Here is a good article about r-squareds (or best proxies for them) for logistic regression.
FAQ: What are pseudo R-squareds?
This is a subject that seems to be barely discussed and poorly understood. (Note that I will refer to proxies as r-squareds for ease of discussion).
The article gives some excellent insight into the nature of these proxies, which do not work as well as for linear regression. There is one part that I slightly disagree with, and that is in regard to the following two sentences.
“In other words, a pseudo R-squared statistic without context has little meaning. A pseudo R-squared only has meaning when compared to another pseudo R-squared of the same type, on the same data, predicting the same outcome.”
So, technically, these statements may be correct, but ‘meaning’ is a relative term, and the fact is that r-squareds do have meaning in that the closer they are to 1, the better the model fits. I think it is a little bit like temperature. While 80 degrees might be hot to some, and not so much to others, we do know that 80 degrees is “pretty hot”. A pseudo r-squared of say, 0.8 is probably more often than not, a pretty reasonable fit, depending upon context. I am not sure if my temperature analogy is a perfect one, but you get the idea.
I would like to elaborate just a bit on one characteristic that may give these metrics a propensity for higher or lower r-squareds. I think that they somewhat depends upon the likelihood for success (or failure). I ran some models with the idea of gaining insight as to whether the likelihood of success matters with respect to the tendencies of low (or high) r-squareds. There are a lot of numbers, and this is difficult to convey in a few paragraphs, so pay careful attention!
Specifically, I looked at four models with the same two independent variables, both coming in significant for all four models. I took a variable that had a mean of 80 and it ranged anywhere from 0 to 1000 (skewed right). I defined a “success” four different ways; namely if that value was at least 50, at least 100, at least 200, or at least 400. Of course, it is going to be at least 50 more often than at least 100, etc. So, there will much fewer successes when the criteria is to be at least 400. I found Somers D values (one of the many pseudo r-squareds) to go from 0.148 to 0.181 to 0.202 to 0.24 for the four models where success was defined for being at least 50, 100, 200, and 400, respectively.
Based on experience, this makes sense as it seems to me that the more polarized the data set is (meaning extreme percentages of successes or failures), the more it will lend itself to higher values of pseudo r-squareds. So, for the case of having a success when the value was at least 400, (mostly ‘failures’ here), it had the highest r-squared.

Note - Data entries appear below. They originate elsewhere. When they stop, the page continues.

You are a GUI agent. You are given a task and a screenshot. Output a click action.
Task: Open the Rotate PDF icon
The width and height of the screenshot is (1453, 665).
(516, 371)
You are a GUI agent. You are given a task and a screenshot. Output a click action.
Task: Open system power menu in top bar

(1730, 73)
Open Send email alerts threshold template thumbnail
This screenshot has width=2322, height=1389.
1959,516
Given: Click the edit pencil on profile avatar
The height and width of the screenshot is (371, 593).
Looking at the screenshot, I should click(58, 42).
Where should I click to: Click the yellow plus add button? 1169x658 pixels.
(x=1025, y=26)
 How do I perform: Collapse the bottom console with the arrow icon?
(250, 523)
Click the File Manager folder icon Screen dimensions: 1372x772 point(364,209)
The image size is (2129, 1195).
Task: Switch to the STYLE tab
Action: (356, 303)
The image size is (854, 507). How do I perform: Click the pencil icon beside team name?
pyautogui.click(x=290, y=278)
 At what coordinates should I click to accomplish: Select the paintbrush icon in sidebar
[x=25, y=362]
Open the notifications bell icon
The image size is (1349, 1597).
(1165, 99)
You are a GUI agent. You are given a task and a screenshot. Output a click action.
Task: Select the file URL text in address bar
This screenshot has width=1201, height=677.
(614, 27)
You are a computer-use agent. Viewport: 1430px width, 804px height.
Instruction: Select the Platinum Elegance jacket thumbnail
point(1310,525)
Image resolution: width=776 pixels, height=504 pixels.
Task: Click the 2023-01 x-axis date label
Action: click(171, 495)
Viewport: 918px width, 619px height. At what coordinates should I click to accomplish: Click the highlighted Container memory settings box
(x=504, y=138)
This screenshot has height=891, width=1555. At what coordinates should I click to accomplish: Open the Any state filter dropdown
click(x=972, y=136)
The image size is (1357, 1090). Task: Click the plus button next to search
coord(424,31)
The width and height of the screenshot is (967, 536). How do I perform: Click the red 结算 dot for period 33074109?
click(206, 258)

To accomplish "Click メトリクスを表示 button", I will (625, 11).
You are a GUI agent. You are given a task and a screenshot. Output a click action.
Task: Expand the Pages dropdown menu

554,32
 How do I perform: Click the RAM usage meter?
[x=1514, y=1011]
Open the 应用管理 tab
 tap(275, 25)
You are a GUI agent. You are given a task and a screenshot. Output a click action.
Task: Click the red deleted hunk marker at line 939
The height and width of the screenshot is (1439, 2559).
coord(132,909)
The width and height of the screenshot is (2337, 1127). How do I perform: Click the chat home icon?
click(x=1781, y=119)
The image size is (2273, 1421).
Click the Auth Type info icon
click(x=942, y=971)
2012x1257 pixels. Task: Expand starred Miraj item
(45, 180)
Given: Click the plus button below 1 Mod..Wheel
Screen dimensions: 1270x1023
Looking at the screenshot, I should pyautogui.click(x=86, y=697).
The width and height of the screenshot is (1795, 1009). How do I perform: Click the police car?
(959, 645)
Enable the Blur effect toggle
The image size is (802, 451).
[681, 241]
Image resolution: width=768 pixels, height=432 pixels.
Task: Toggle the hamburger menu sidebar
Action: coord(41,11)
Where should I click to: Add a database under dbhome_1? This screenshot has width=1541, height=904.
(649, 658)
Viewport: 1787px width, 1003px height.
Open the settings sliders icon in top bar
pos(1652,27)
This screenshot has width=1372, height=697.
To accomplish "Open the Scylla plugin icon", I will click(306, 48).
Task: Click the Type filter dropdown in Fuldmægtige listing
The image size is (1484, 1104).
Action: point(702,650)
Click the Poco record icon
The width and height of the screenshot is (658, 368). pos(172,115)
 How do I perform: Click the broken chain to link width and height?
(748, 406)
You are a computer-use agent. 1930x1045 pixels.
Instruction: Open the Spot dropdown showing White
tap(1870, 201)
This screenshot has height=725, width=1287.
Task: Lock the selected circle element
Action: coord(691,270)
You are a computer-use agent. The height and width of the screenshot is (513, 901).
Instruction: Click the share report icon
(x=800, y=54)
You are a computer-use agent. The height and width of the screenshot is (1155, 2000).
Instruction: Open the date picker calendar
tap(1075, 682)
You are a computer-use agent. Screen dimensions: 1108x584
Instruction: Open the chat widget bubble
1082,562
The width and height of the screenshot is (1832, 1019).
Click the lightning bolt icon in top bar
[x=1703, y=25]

Keeping in mind that many of these formulas are similar, let us look at Efrons formula. It has in its numerator, the sum of the squares of the difference between the actuals and the predicteds, while the denominator is the sum of the squares of the difference between the actuals and average of the actuals, Let’s assume you have extreme data (i.e., almost always a success, say 99% of the time). I believe the nature of the regression process is going to almost always model a very high probability of success.
For instance, what if you know that 99% of students at a particular high school will go to college? Perhaps one of the factors is that it is an affluent area. For ease of discussion, assume that there were exactly 100 people at the high school in 2020, and 99 of them went to college. One of the significant variables is GPA, and you find out that a person had a GPA in the bottom 10% of his class. Well, there is a real good chance that this person goes to college, and the model, understanding that, will give that person a high probability of going to college. So, for 99 of the values in the numerator, they will be close to zero. Only one value (namely, the person who did not go to college) will contribute to a relatively high numerator (actual will be zero, with likely a high predicted probability).
Let’s compare the difference between these two scenarios. The first one has virtually every observation as a success and a probability of predicted success near 1. That keeps Efrons numerator relatively low. The second scenario, I suspect is going to have many predictions in the ballpark of say, 65%, or perhaps on the other side of 50, say 35%. It is going to make the numerator much higher. That said, because of the average of the successes in both situations, the denominator will also be lower in the extreme case (1st scenario). So, on the surface, we have a ‘stalemate’. For instance, start with the fraction, ½, and compare it do a fraction with a larger numerator and denominator, such as 2/4. Of course, it is the same.
But I think what generally happens, is that in the extreme case, the numerator is sufficiently small to ‘offset’ the relatively high denominator in the other setting. (i.e., Like comparing 3/4 to 12/15. In one case, you get 0.75 and in the other, you get 0.8, and when subtracting from 1, you get 0.25 (extreme case) compared to 0.2 (non-extreme case).
So, I think what happens the great majority of the time is that “all things being equal”, the more extreme situations (actuals being almost always a success or failure) lend themselves to slightly higher r-squareds.
Hope this makes sense.